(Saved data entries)
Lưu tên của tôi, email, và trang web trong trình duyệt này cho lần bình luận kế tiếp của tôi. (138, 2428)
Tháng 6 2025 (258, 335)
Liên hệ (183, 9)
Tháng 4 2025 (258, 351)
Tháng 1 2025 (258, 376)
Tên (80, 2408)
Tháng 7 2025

▶ **Exercise instructions**
To complete this exercise, set down every line above exactly once more.

▶ **Written solution**
Lưu tên của tôi, email, và trang web trong trình duyệt này cho lần bình luận kế tiếp của tôi. (138, 2428)
Tháng 6 2025 (258, 335)
Liên hệ (183, 9)
Tháng 4 2025 (258, 351)
Tháng 1 2025 (258, 376)
Tên (80, 2408)
Tháng 7 2025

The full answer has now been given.